Une prostituée est une personne qui remplace quelqu’un d’autre, qui remplace les fragments des corps et des esprits de nos parents, de nos frères et sœurs, de nos grands-parents et de nos enfants. Un bon bordel est une scène familiale où nous pouvons jouer nous-mêmes tous nos fantasmes pervers, incestueux et polymorphes. Nous transcendons ainsi les peurs et les tabous sexuels de la famille avec discipline, règlements, horaires, paiements institués et, de plus, une certaine dignité.

Dans le deuxième chapitre de ce livre, j’ai fondé l’amour sur une façon correcte d’établir la séparation. La sexualité qui est introduite dans l’amour, par le haut et le bas, l’avant et l’après, est en grande partie affaire de technique acquise et nul n’est incapable d’y progresser. Dans le contexte de relations à deux, rendre nos fantasmes publics ou tout au moins apparents peut être incroyablement libérateur.

Le psychiatre serait un prostitué sur le plan de la technè de ce que nous avons à vivre. Pour y parvenir, il doit, lui aussi, remplacer quelqu’un par quelqu’un d’autre. La plupart des psychiatres manquent d’expérience ou sont trop jeunes pour acquérir avec leur « patient » une technique de travail relative aux conséquences de ce qu’ils font de leur vie. Il est assez facile d’endosser l’habit du père, mais ce n’est que le début de l’histoire. Certaines communautés en Europe se donnent comme principe de base l’abolition du père et substituent l’idéal fraternel à l’idéal paternel. En fait, ils réinventent des familles qui proscrivent presque légalement les possibilités de relations et donnent une définition quasi juridique des relations qui se fondent sur la signature d’un contrat entre deux personnes, avec un avocat qui s’occupe, en particulier, de la mère et des enfants. Le dommage de l’affaire, c’est que tout cela ne s’appelle pas mariage.

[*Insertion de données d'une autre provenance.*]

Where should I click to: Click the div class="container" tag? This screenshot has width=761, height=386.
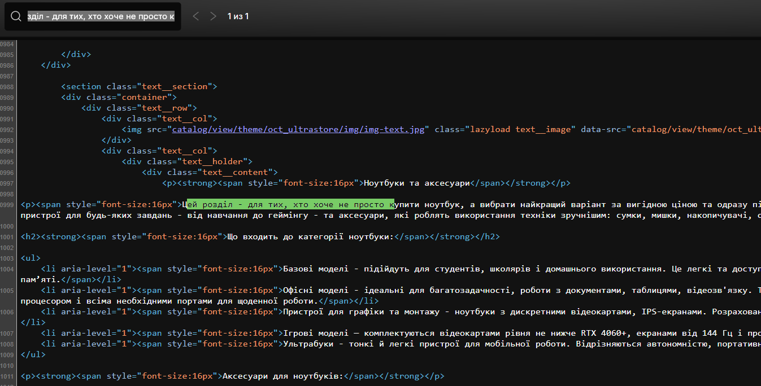coord(119,97)
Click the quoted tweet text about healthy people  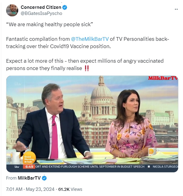[x=50, y=24]
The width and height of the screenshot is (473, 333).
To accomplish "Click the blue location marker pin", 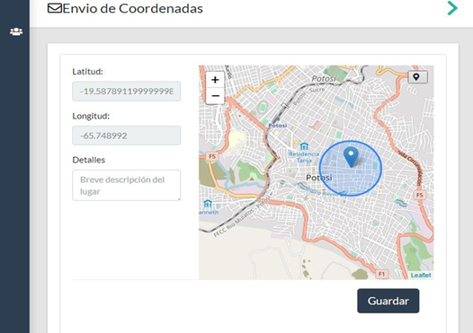I will pyautogui.click(x=351, y=157).
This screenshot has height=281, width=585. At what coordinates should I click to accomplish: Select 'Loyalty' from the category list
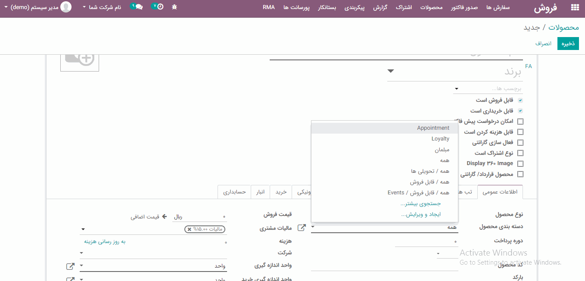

Pour en revenir aux problèmes qui se posent aux psychiatres, il me semble qu’il y a un durcissement des rôles qui reflète une certaine sclérose sociale. Le psychiatre est réduit à une image du père avec quelques éléments maternels ajoutés à sa prostitution initiale. Il lui est beaucoup plus difficile de se sentir enfant par rapport à « son patient ». S’il éprouvait ce sentiment, il tomberait dans un piège : il verrait l’autre comme un sur-moi parental ayant sur sa vie un pouvoir punitif. Il lui est encore plus difficile d’occuper la position que je crois être la plus fondamentale de toute la psychothérapie : celle de l’antique vieil homme-femme bisexué qui, à certains moments critiques, explose en une plaisanterie sérieuse.

Un jeune homme m’annonça d’emblée qu’il était « homosexuel » (cette étiquette lui accordait, évidemment, la sécurité de s’être lui-même défini). Il me donna à lire une lettre que sa mère lui avait adressée. Elle y écrivait que son cœur avait éclaté (elle avait été souvent hospitalisée pour des attaques cardiaques ') en visitant le lac de Genève26 qu’il lui avait dit être son lieu de prédilection. Comme je lisais la lettre qui était, de toute évidence, une lettre d’amour où s’étalait la passion, je sentais se transformer mes relations avec le jeune homme, en ce sens que je devenais sa mère, plus que sa mère intérieure ne l’était. L’intonation de ma voix changeait, devenait plus haute, c’était la voix de la mère, tandis que sa voix à lui prenait de graves intonations masculines. Nous avions totalement réinventé la parenté. La métamorphose eut lieu quand, en lisant la lettre de sa mère, je sentis qu’il en expulsait progressivement l’image intériorisée, laquelle me pénétrait. Tout cela fut une expérience effective et non une pure abstraction.

La pâle apparence de son père l’habitait encore. Au cours de séances ultérieures, il prit peu à peu conscience de sa peur devant la peur du père épouvanté d’aimer son fils. Cela se concrétisa dans des fantasmes où l’agression était pour lui sexualité. Il s’y voyait baisé, violé, masculinisé par une pénétration orgasmique de « l’homme », au cours d’une séance de L.S.D. à laquelle il désirait me convier.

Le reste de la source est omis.